**How to complete this task**: Reproduce the complete set of records exactly. No picture is to appear in the copy.

**Dataset records**:

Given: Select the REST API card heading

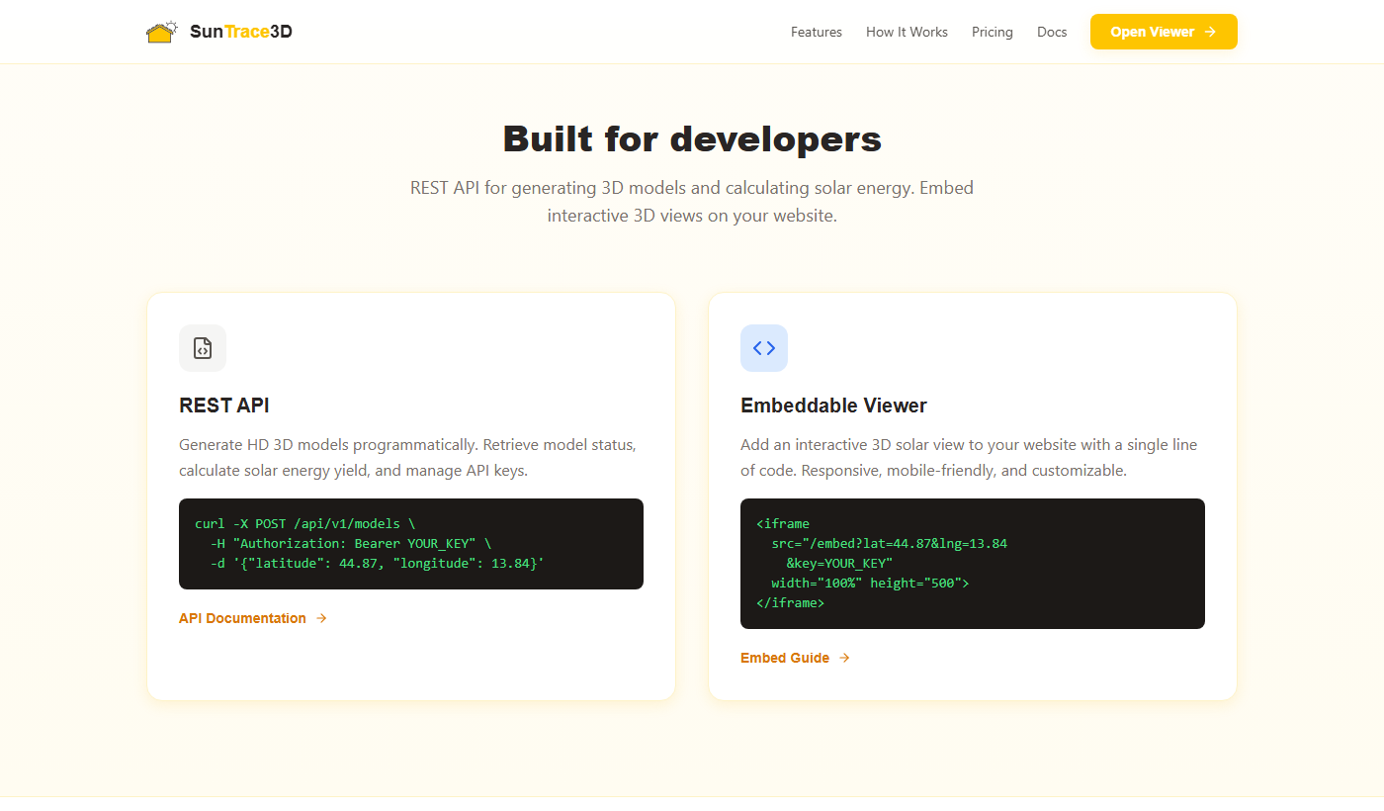Looking at the screenshot, I should [223, 406].
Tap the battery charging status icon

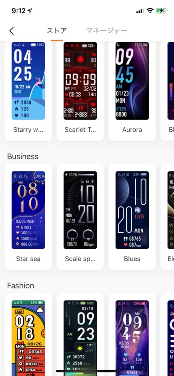coord(161,11)
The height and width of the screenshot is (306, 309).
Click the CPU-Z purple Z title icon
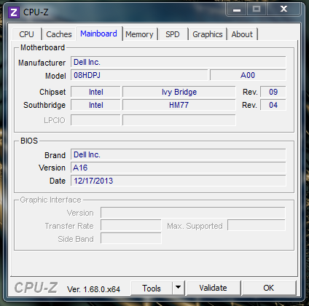click(x=14, y=12)
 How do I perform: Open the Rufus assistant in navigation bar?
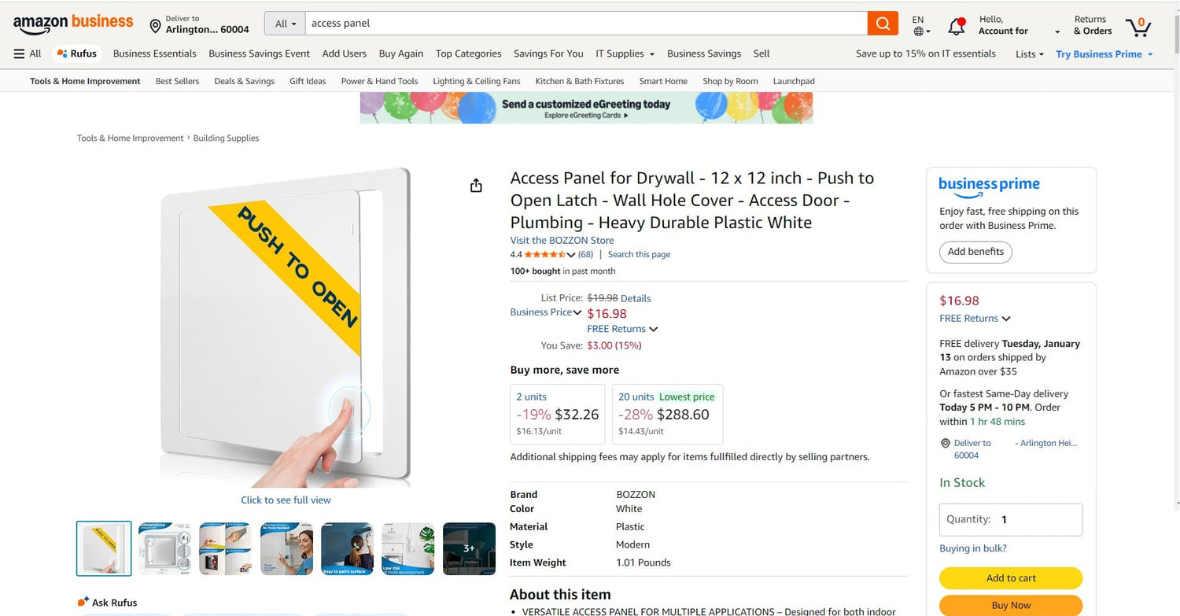pyautogui.click(x=77, y=53)
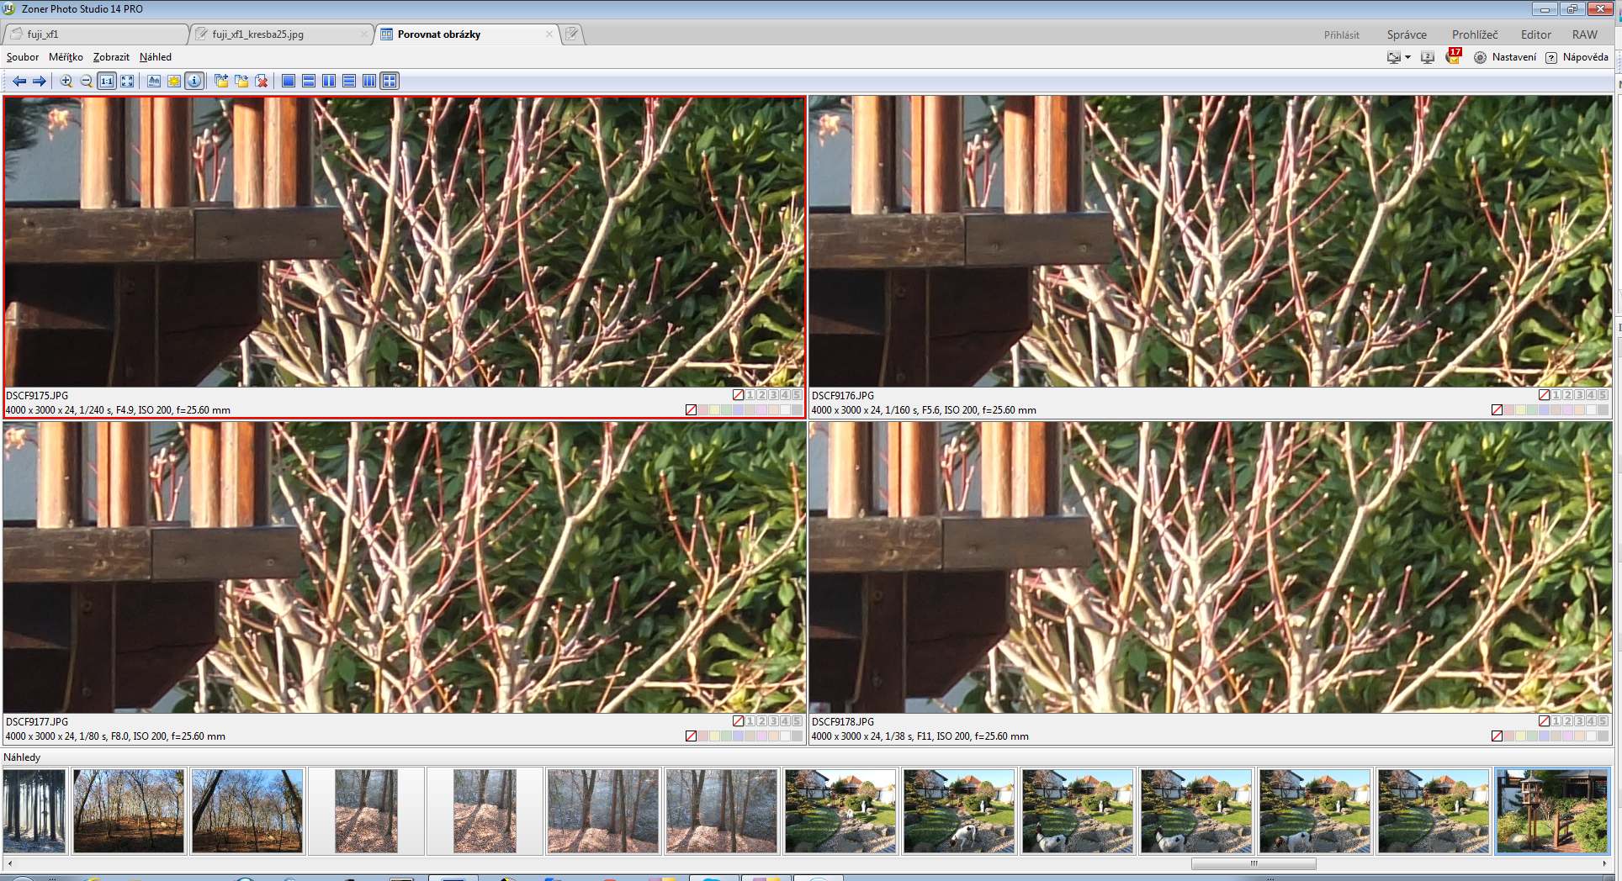Click the zoom in magnifier icon
This screenshot has width=1622, height=881.
66,82
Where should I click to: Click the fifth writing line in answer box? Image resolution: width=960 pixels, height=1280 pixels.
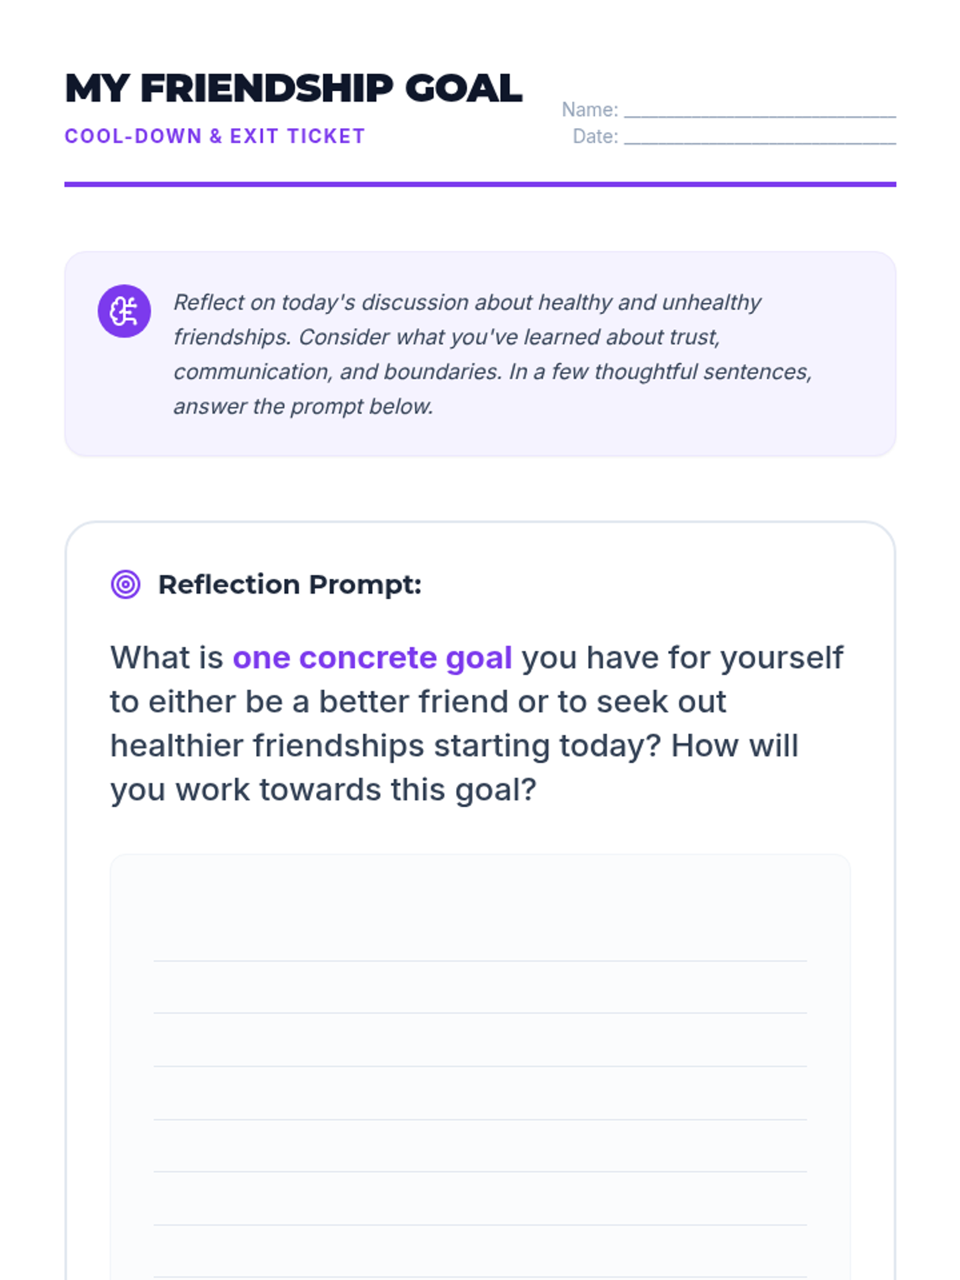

**Result below**:
Given: Select the REST API card heading

Looking at the screenshot, I should [223, 406].
Tap the battery charging status icon

coord(161,11)
The height and width of the screenshot is (306, 309).
Click the CPU-Z purple Z title icon
click(x=14, y=12)
 How do I perform: Open the Rufus assistant in navigation bar?
pyautogui.click(x=77, y=53)
Click the zoom in magnifier icon
This screenshot has width=1622, height=881.
66,82
Where should I click to: Click the fifth writing line in answer box? Image resolution: width=960 pixels, height=1280 pixels.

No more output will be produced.